Whilst not wishing to undermine the importance of knowledge and skills, we are interested in how to develop attitudes for the particular context of early childhood practice. Within Europe there is a complex array of terminology for those undertaking early childhood courses (kindergarten teachers, pre-school teachers, play workers, early years professionals, early childhood pedagogues), but here we will refer to early childhood practitioners. The breadth of terms also reflects the different disciplines where early childhood practitioners might find themselves working (education, social work, social care, childcare), demonstrating that this project crosses disciplinary boundaries.
Higher Education (HE) institutions are involved in delivering courses to develop the early childhood practitioners of the future and research (Moyles, 2001; Fleer, 2003; Osgood, 2004; Brock, 2006) and our own collaborative ventures with European partners (including organising an international conference and publishing an edited book) have suggested commonalities in the sort of values and attitudes to be promoted in early childhood practitioners (see DfES, 2005 and CoRe, 2011) but have also have raised questions about how HE institutions go about doing this.

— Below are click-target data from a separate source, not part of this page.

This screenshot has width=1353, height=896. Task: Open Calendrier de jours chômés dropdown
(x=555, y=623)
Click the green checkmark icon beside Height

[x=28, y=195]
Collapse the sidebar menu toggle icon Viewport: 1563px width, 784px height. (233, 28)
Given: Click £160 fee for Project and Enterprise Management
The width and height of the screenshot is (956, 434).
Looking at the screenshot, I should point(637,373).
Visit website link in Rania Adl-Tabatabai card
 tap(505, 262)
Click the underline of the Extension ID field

This project therefore seeks to establish What are the key attitudinal competences that HE lecturers and students would advocate for early years practitioners? - Is there commonality when looking at four European countries? How do HE institutions look to develop these key attitudinal competences in their students? - Is there commonality in approach (considering curricula content, time spent studying and practical training) when comparing across four European HE institutions? - What good practice can be identified for sharing?